═════ Source data ═════

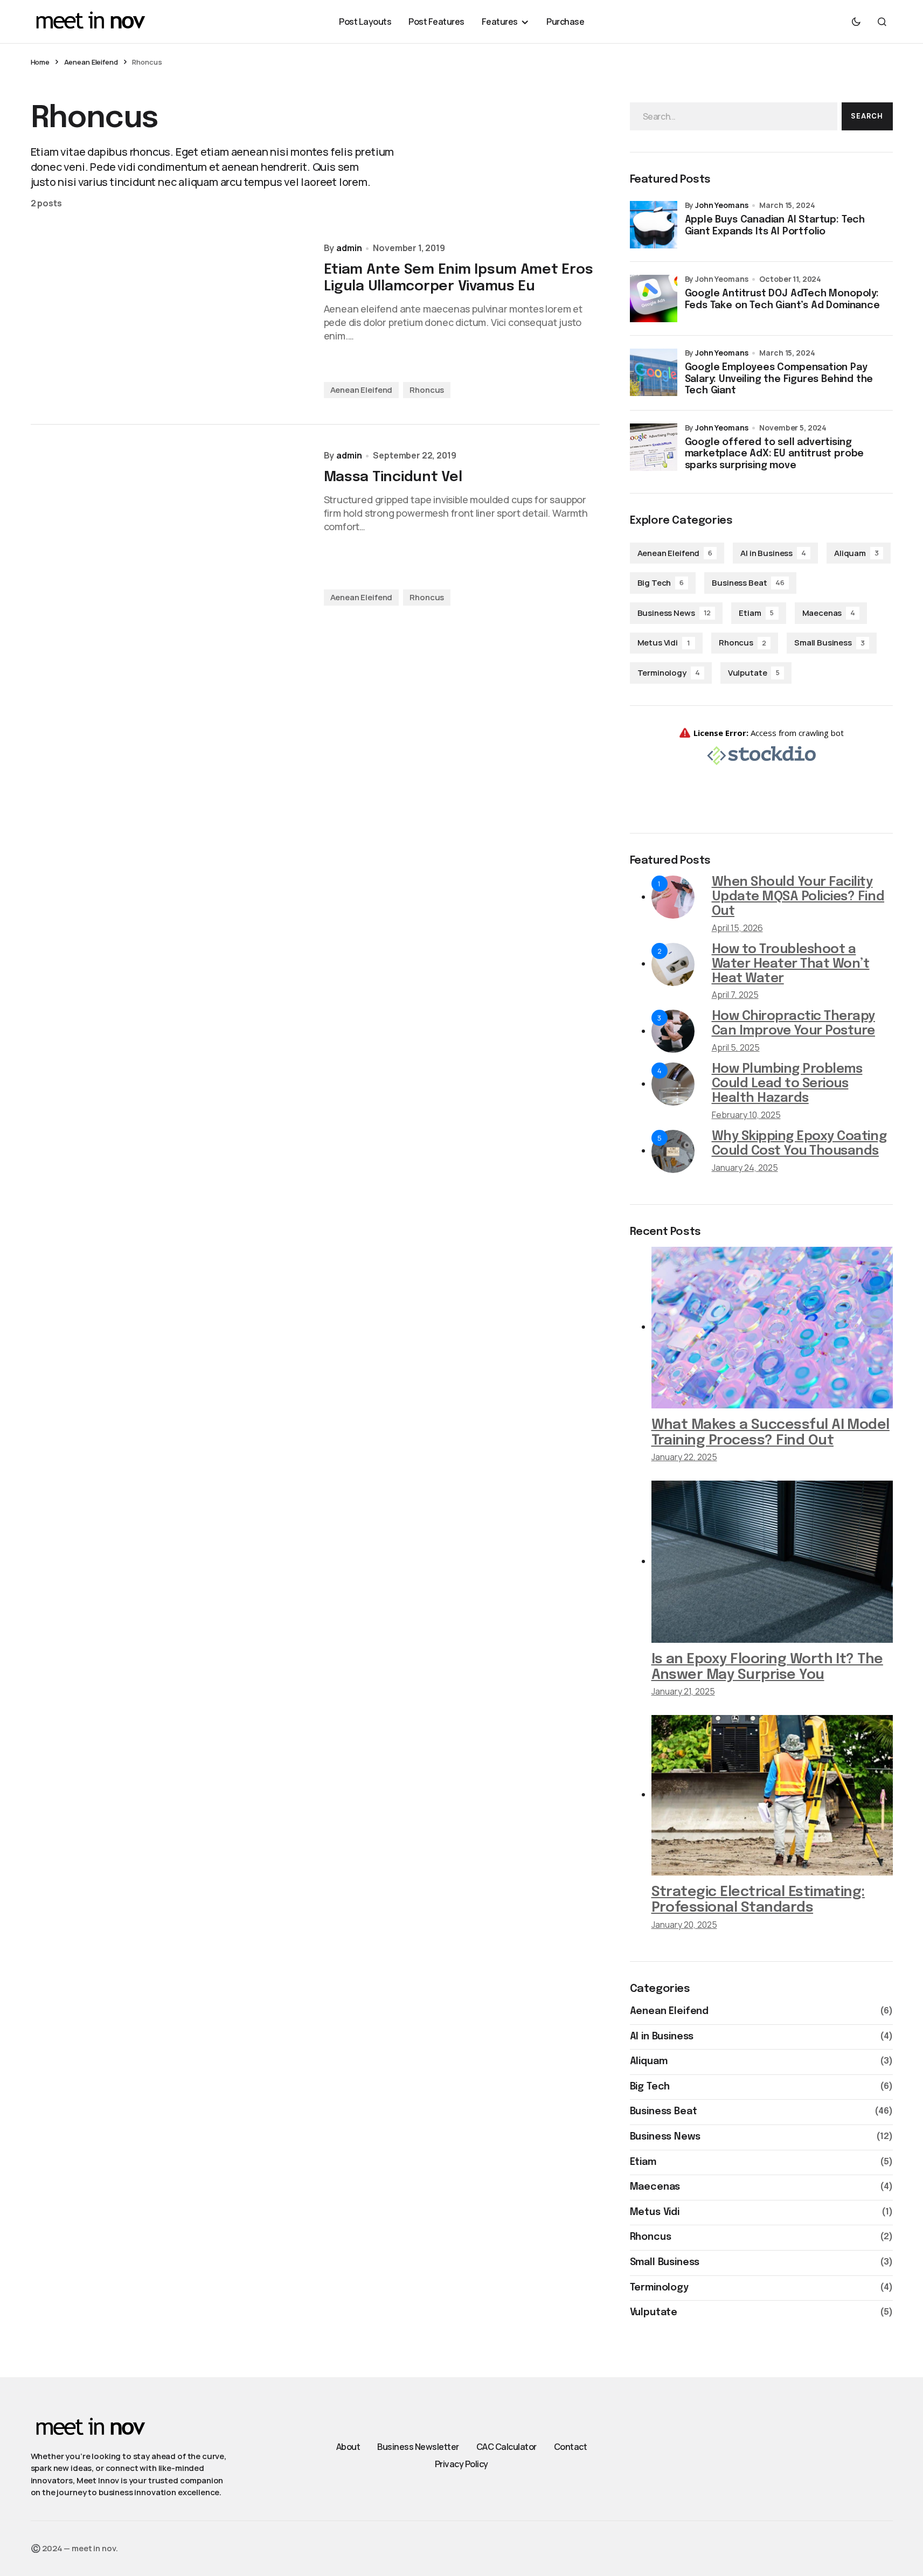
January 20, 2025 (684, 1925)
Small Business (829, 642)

═════
═════ Source data ═════

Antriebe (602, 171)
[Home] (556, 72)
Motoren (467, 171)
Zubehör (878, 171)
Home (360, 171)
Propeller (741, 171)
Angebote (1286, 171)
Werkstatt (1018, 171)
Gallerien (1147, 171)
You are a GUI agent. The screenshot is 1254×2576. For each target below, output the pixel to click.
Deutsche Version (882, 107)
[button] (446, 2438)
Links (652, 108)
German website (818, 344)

═════
═════ Source data ═════

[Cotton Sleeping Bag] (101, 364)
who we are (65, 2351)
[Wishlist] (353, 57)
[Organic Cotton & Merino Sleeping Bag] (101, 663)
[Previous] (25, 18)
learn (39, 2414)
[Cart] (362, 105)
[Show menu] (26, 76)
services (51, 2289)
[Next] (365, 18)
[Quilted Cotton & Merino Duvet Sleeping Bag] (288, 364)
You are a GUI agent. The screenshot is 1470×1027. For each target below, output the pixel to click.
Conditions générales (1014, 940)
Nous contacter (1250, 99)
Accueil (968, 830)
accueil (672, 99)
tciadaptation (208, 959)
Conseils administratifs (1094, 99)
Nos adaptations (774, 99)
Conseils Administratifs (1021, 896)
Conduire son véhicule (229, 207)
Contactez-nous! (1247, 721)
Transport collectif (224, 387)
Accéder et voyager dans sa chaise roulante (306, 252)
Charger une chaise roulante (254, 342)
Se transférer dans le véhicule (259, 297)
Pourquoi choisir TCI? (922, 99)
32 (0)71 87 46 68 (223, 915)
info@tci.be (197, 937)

═════

◆ **Aim of the exercise**
Search the entries above for the string "Conseils". Copy each line that holds it.

◆ **Response to this task**
Conseils administratifs (1094, 99)
Conseils Administratifs (1021, 896)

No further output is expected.